Shaw handed them over and waited. He doubted he would have
got this far if the guard had seen his van. The guard handed them back and ran
his fingers over his keyboard. He turned the screen toward Shaw. “This is the
only Ted Carter. Graduated in two thousand and eleven.”

“You sure that’s the only one?”

“Sure.”

The photograph looked nothing like the Ted Carter who Amy
was seeing.

 

Chapter 13

 

SHAW
approached Breakers Pass Main Street. He slowed
and glanced down his street. A news crew was still camped outside his office.
He knew taking the burger van from Hogan without telling him why it was needed
had been a big mistake. It was time for damage limitation, but he couldn’t be
sure he could pull off what he had planned. He drove straight to Hogan’s butchers,
parked and climbed out of the van and entered the store.

There were no customers. Hogan stood behind the counter,
slicing some prime steaks. He looked as though he enjoyed the fruits of his
labor, judging by the oversized potbelly hiding under his apron.

“I hear we have a problem that needs resolving,” Shaw said.

“It needs resolving alright. What were you thinking? How can
I use the van for transporting meat now? I want a new van.”

Shaw realized that explaining the steps they had taken with
the UVPC wouldn’t placate him. Now that all his customers knew about him
carrying a corpse in the refrigerator; it sure wouldn’t calm them down. It had
gone too far for that. He couldn’t blame them. Shaw glared at Hogan.

“Is that before or after you get out of prison?” Shaw asked.
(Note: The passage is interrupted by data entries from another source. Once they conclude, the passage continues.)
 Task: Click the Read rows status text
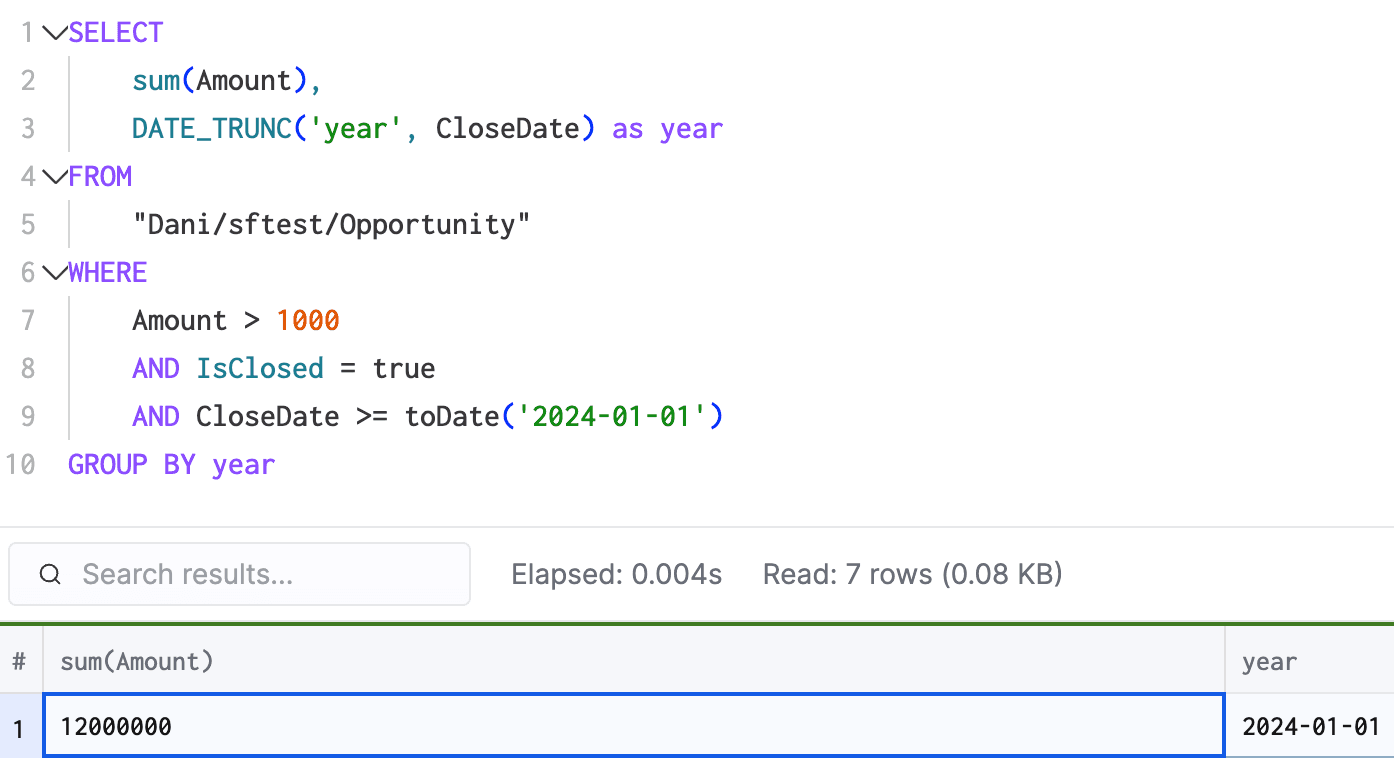(x=912, y=575)
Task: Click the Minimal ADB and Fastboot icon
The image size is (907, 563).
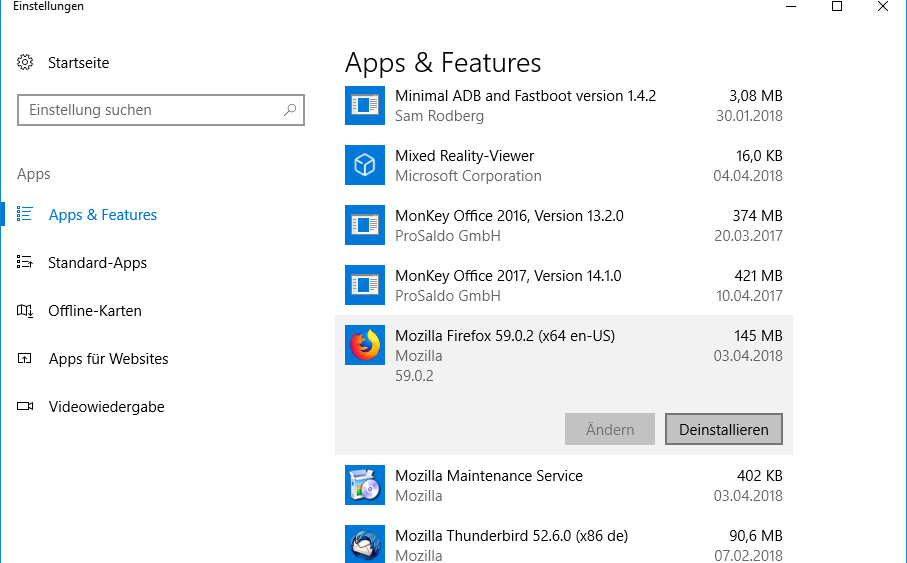Action: coord(365,105)
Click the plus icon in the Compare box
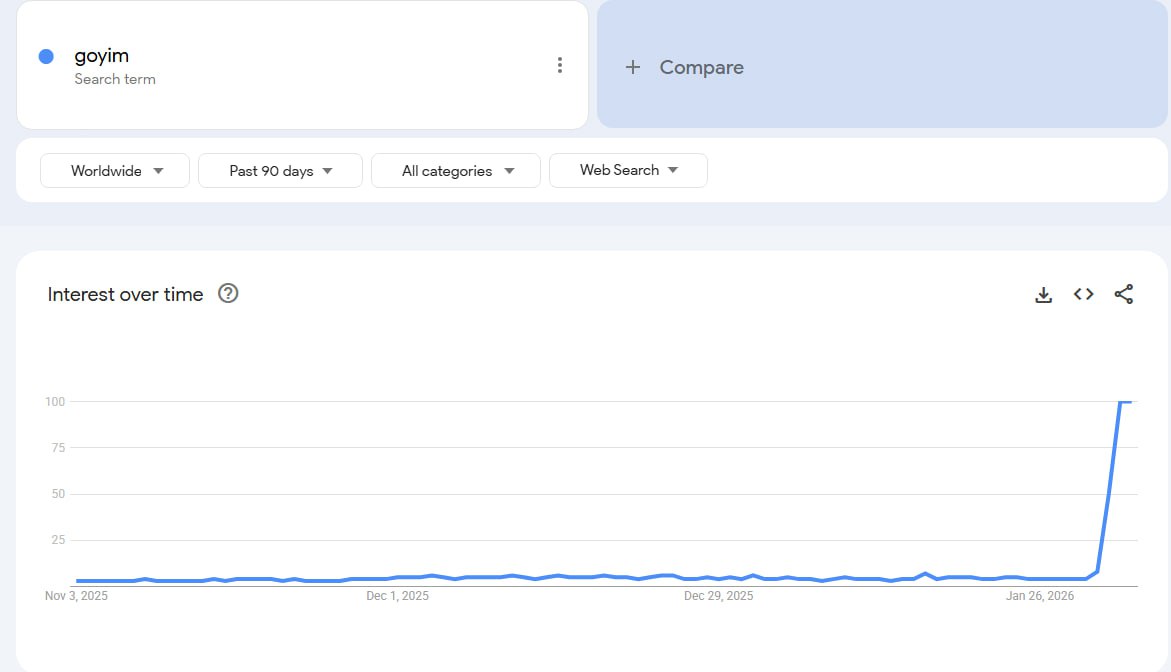This screenshot has height=672, width=1171. [x=632, y=67]
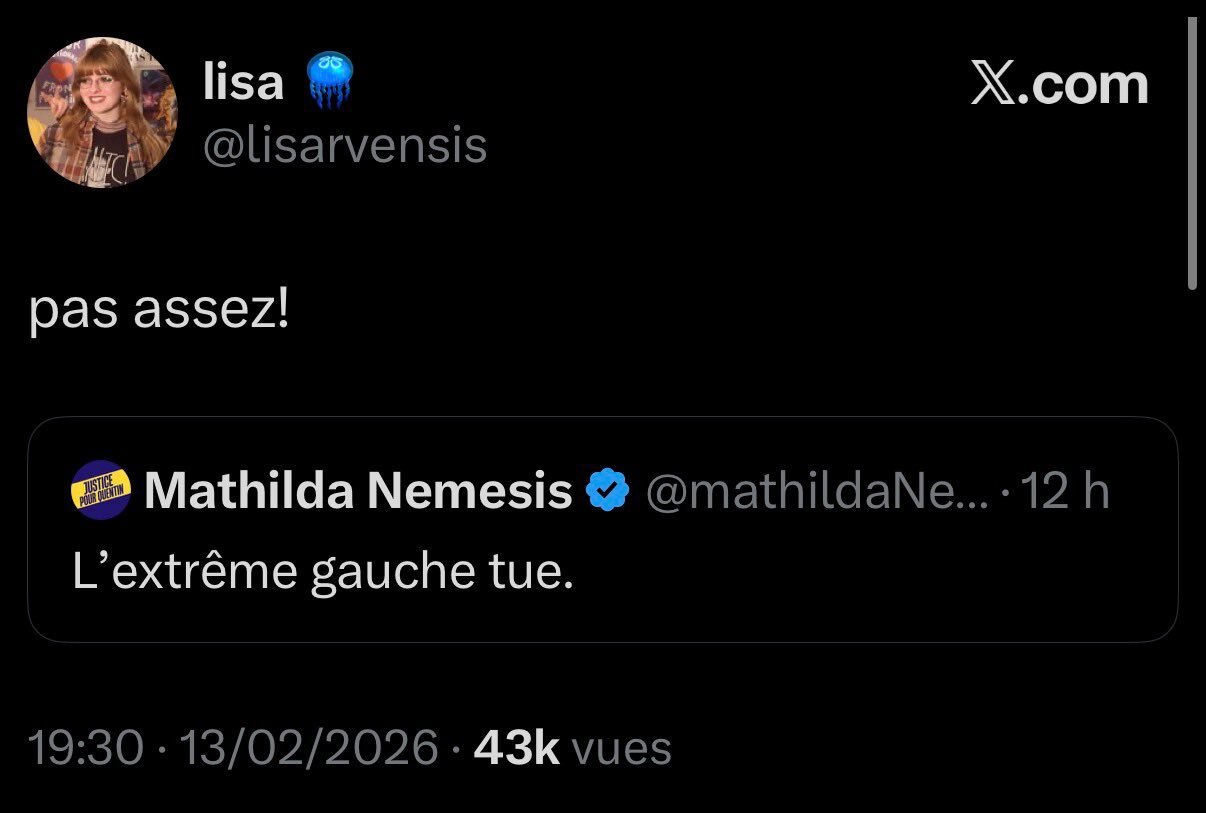Click the 19:30 post time
Image resolution: width=1206 pixels, height=813 pixels.
[86, 748]
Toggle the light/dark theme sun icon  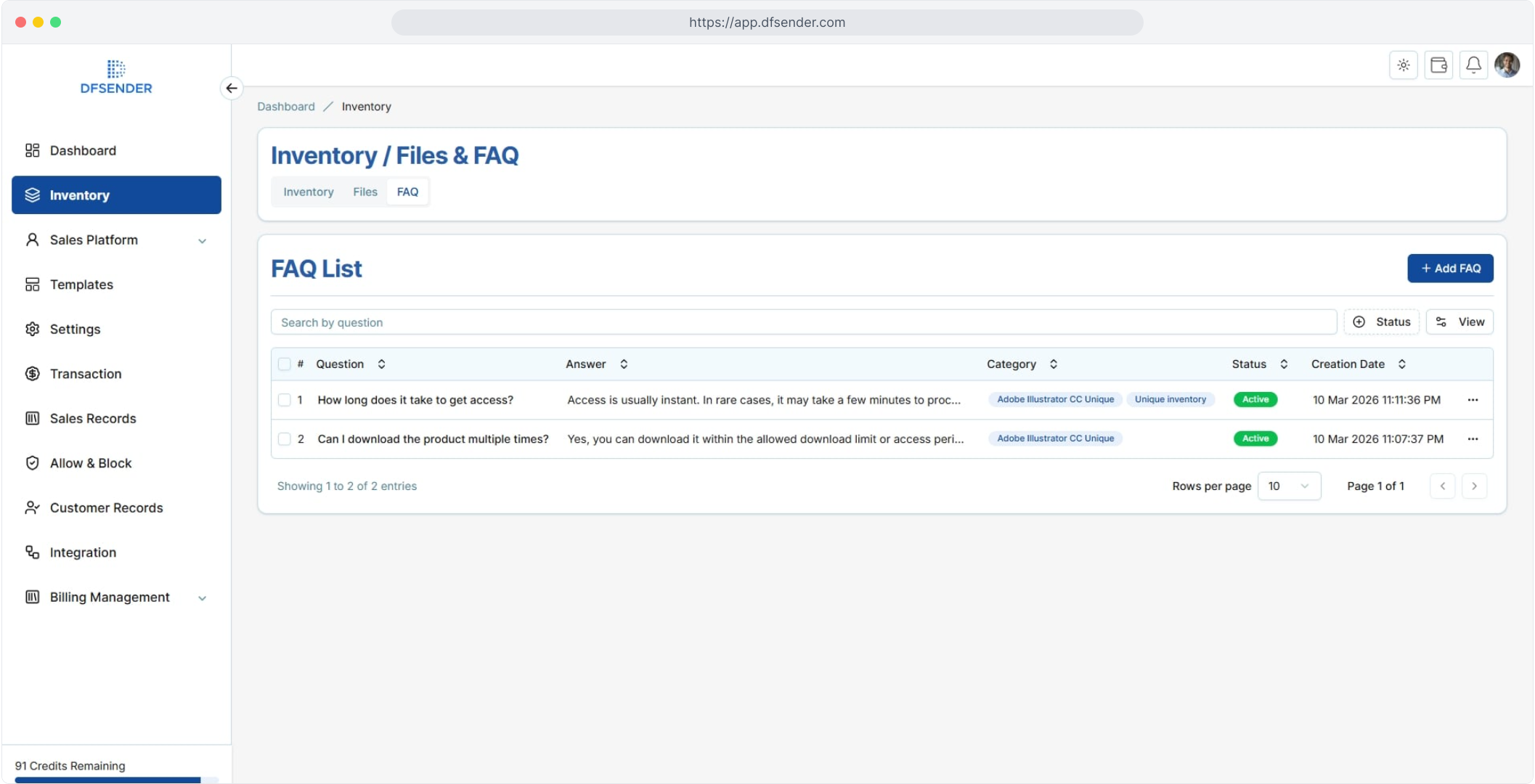[1403, 65]
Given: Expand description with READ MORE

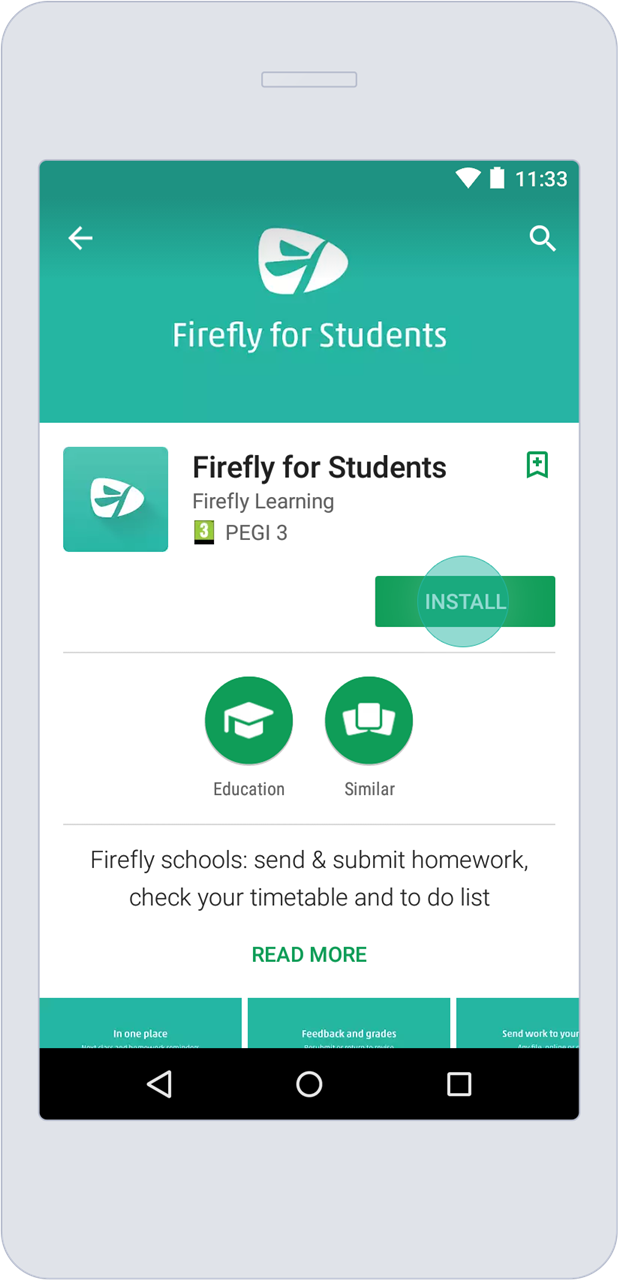Looking at the screenshot, I should [309, 954].
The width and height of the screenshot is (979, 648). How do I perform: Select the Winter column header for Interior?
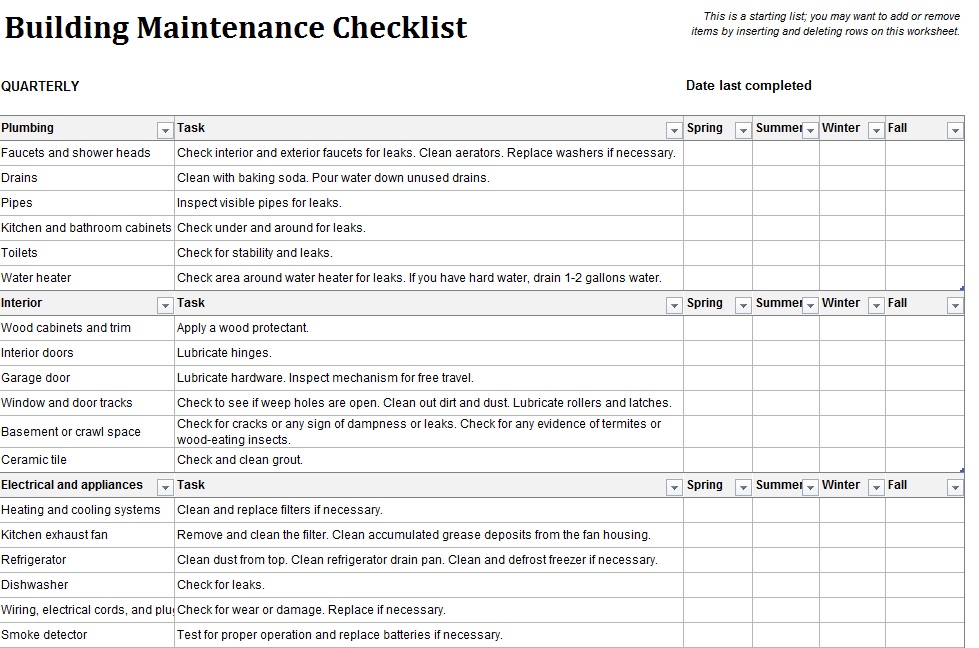tap(840, 303)
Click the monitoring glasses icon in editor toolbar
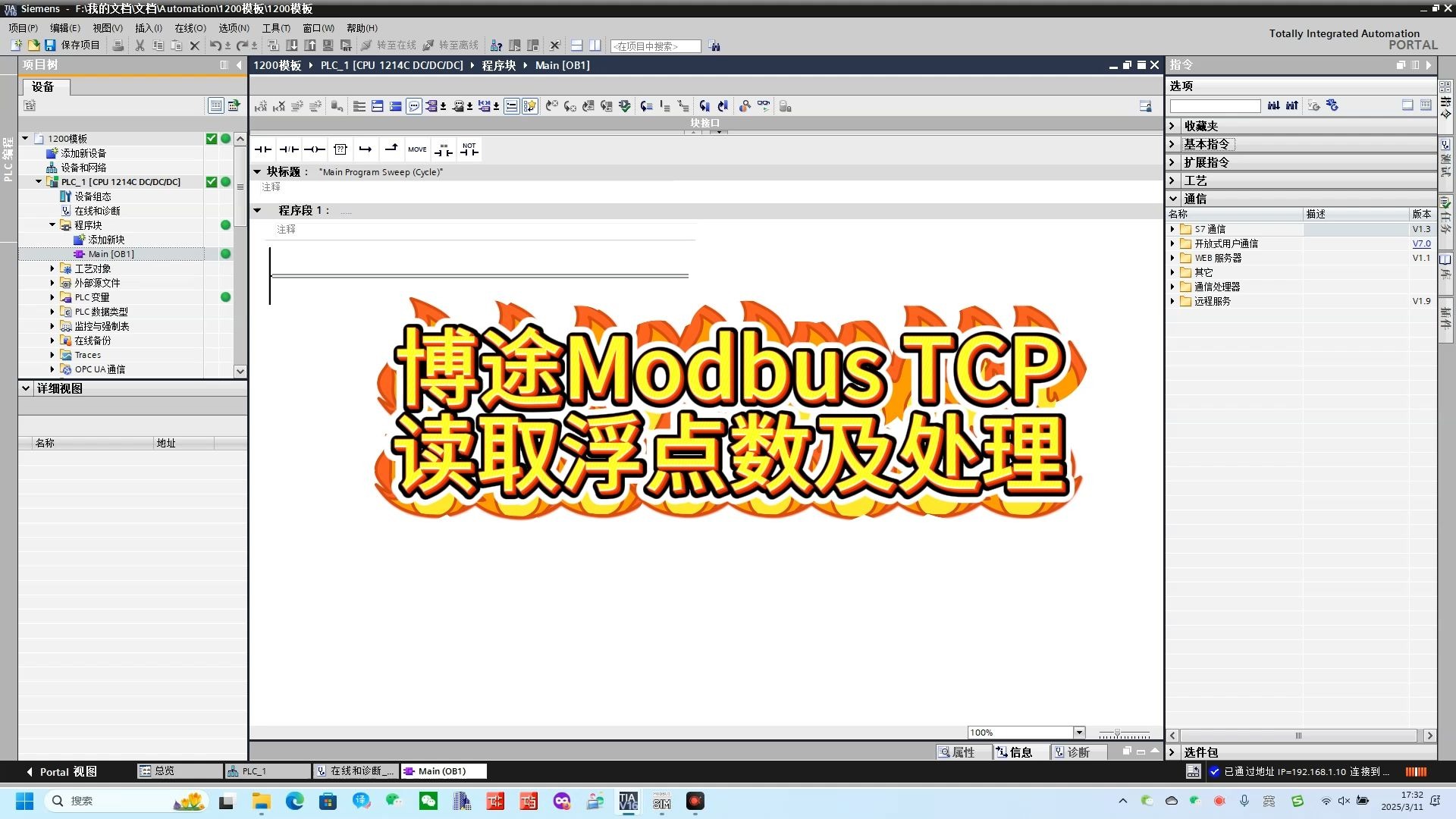1456x819 pixels. (x=764, y=106)
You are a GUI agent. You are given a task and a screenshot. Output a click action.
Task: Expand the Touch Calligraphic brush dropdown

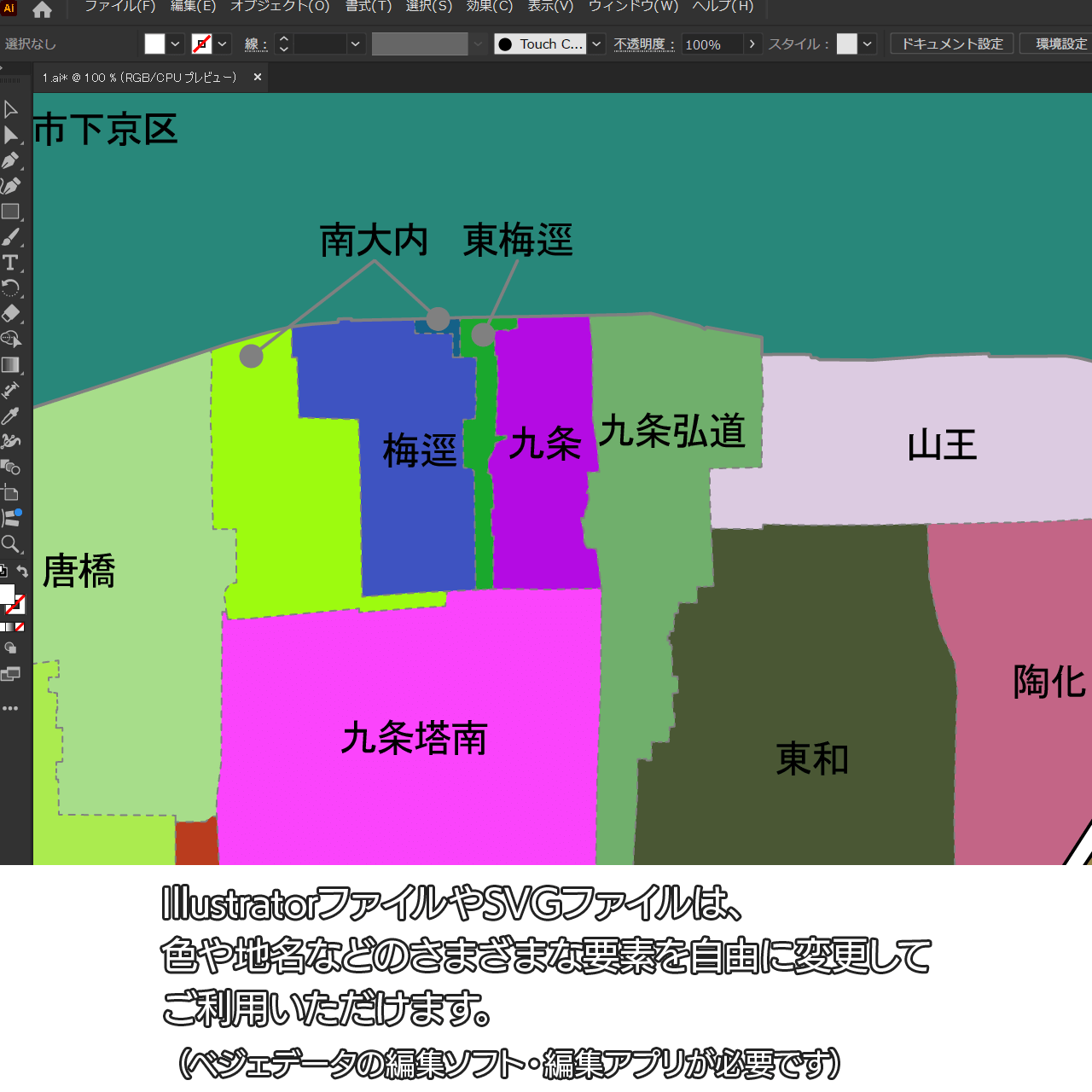(x=597, y=44)
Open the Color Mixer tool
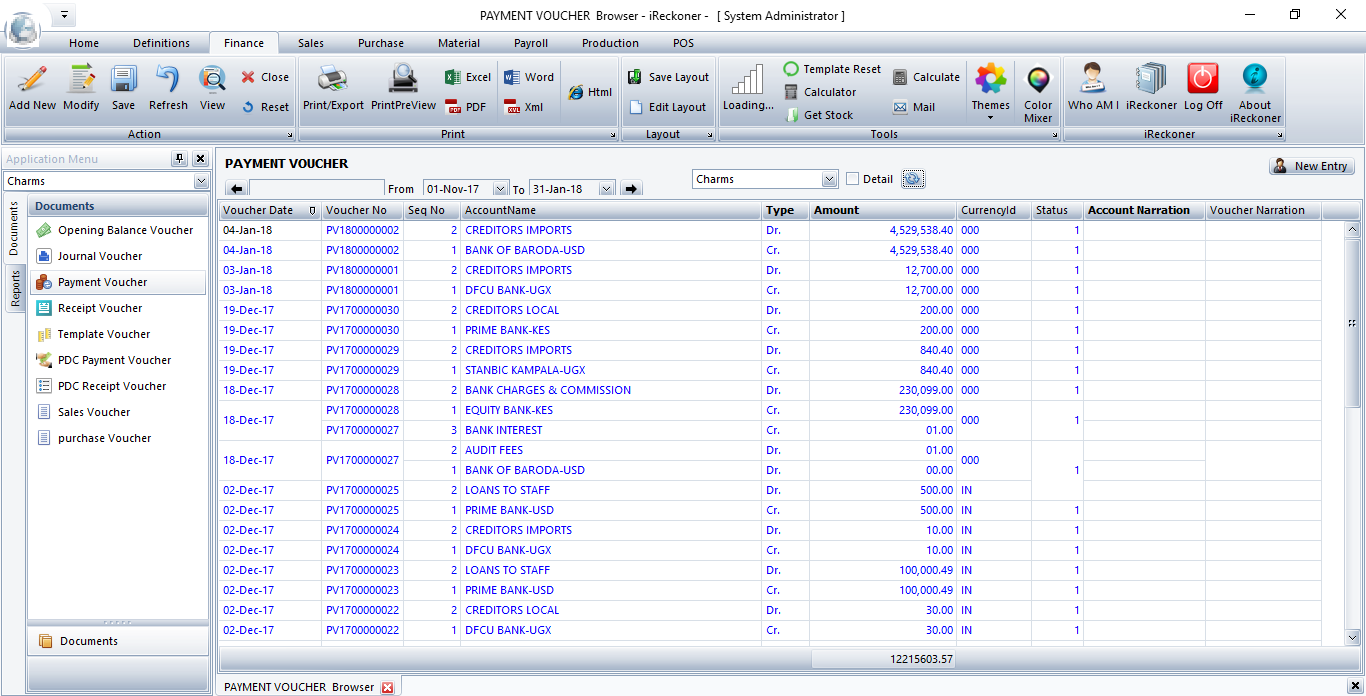This screenshot has height=696, width=1366. [1038, 80]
Hogan brought his meat cleaver down on the bench, leaving it
embedded in the wood.

“What for, for telling the truth?”

“Well now, you didn’t tell it all, did you?”

“What d’ya mean?”

“You missed the part about bribing a police officer.”

Hogan’s cheeks reddened.

“I didn’t bribe anyone. Frank offered to tear up the
warrant.”

Shaw hoped that Hogan blushing confirmed his hunch. “But who
suggested the exchange? And whose idea was the free meat?”

Hogan flustered, and wiped his hands on his apron.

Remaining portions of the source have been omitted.